Height And Distance- Trigonometry Basics With Question & Answer
Table of content:
- Height And Distance Important Terms
- Right Angled Triangle In Trigonometry
- Trigonometric Ratios
- Solved Examples For Better Understanding
- Height And Distance Applications In Trigonometry
- Height And Distance Practice Questions & Answers
- Conclusion
- Frequently Asked Questions (FAQs)
Regarding height and distance in trigonometry, we often use trigonometric ratios to solve problems involving measuring height and distance that are difficult to measure directly. Trigonometry provides us with the tools to calculate heights and distances accurately.
Height And Distance Important Terms
Important terms to understand when working with height and distance include the following definitions:
Line of Sight – The line drawn from the observer's eyes to the point being viewed on the object is known as the line of sight.

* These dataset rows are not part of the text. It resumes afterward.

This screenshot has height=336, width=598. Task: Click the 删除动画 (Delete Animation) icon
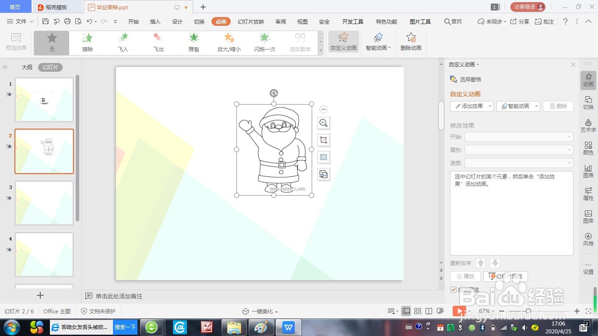pos(410,42)
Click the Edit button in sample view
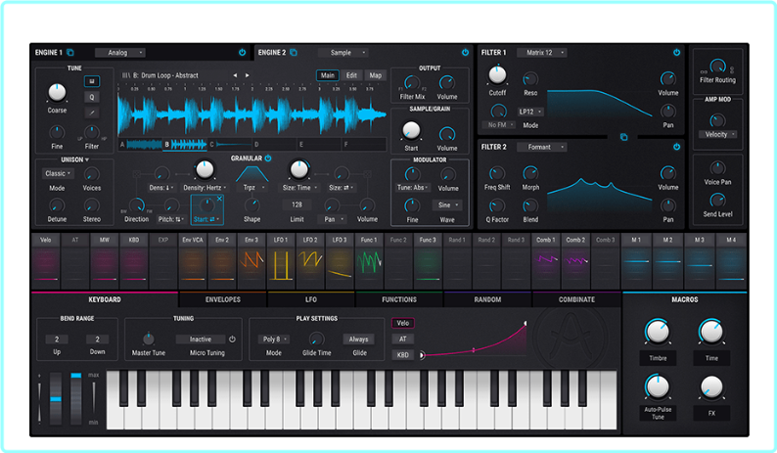 351,75
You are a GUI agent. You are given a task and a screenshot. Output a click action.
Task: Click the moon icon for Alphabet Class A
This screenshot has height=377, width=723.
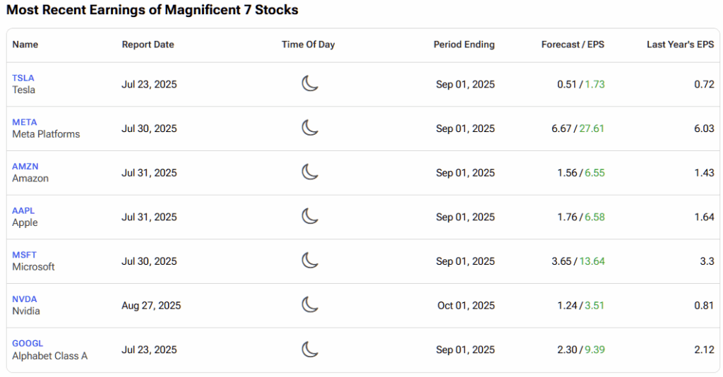coord(310,349)
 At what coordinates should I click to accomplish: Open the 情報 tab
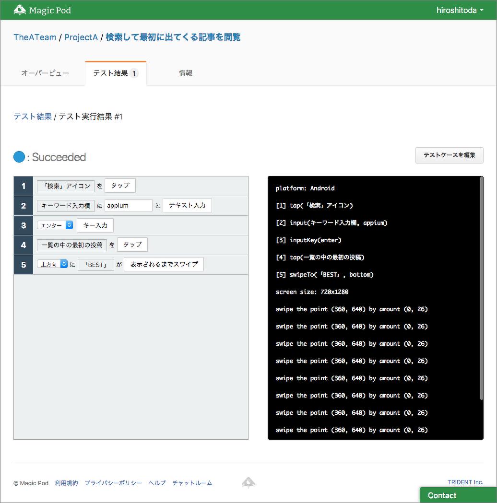[x=186, y=73]
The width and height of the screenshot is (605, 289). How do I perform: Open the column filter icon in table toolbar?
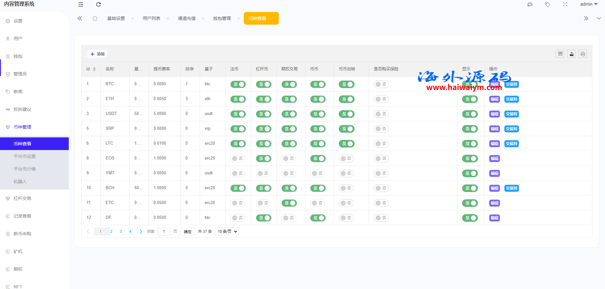point(560,54)
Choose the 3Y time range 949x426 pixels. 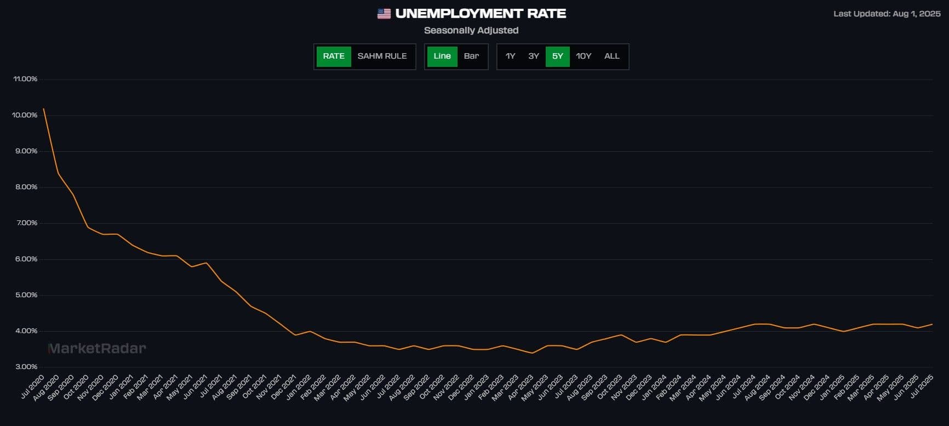(x=534, y=56)
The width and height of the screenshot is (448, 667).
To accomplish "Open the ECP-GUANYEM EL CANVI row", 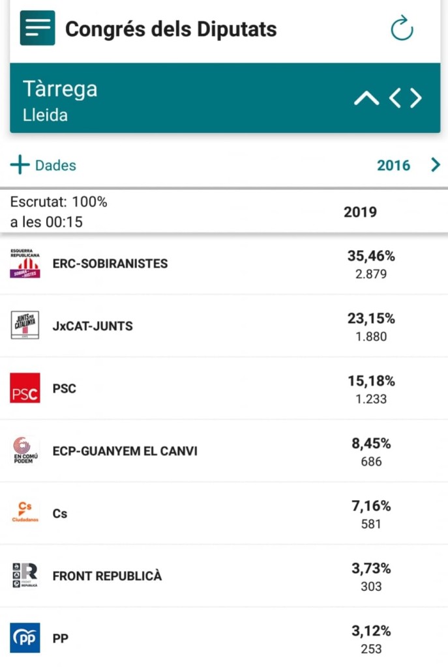I will pos(125,451).
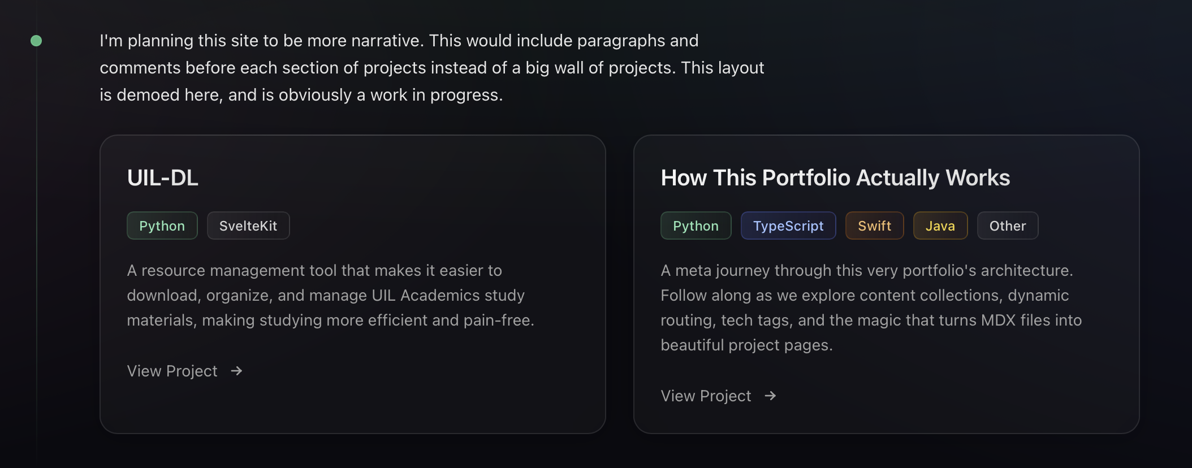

Angle of Elevation: The angle of elevation is the angle between the line of sight and the horizontal level when looking up at a point on an object.
The angle of Depression – The angle of depression is the angle formed by the line of sight with the horizontal level when an observer views a point on an object below them.
Right Angled Triangle In Trigonometry
Trigonometry deals with angles and sides of triangles, especially right triangles. The primary trigonometric functions are sine (sin), cosine (cos), and tangent (tan). Understanding these functions helps in calculating unknown angles or sides in a triangle.
In the right triangle ABC,
sin θ = Opposite/Hypotenuse = AB/AC
cos θ = Adjacent/Hypotenuse = BC/AC
tan θ = Opposite/Adjacent = AB/BC
Formula For Height & Distance
The most important formula for calculating height and distance is the tangent formula. This formula involves using the tangent of an angle in a right triangle to determine the height or distance of an object. The formula is:
Tangent (θ) = Opposite / Adjacent
By rearranging this formula, you can solve for the height or distance depending on the information given. This formula is essential for various applications, such as surveying, navigation, and trigonometry.
Trigonometric Ratios
Here is a table of the most commonly used trigonometric ratios and degrees for height and distance:
Angle (θ) | Sin(θ) | Cos(θ) | Tan(θ) |
---|---|---|---|
0° | 0 | 1 | 0 |
30° | 1/2 | √3/2 | 1/√3 |
45° | √2/2 | √2/2 | 1 |
60° | √3/2 | 1/2 | √3 |
90° | 1 | 0 | Undefined |
Solved Examples For Better Understanding
Example 1: A person standing on a cliff spots a boat at an angle of elevation of 30 degrees. If the cliff is 50 meters high, how far is the boat from the base of the cliff?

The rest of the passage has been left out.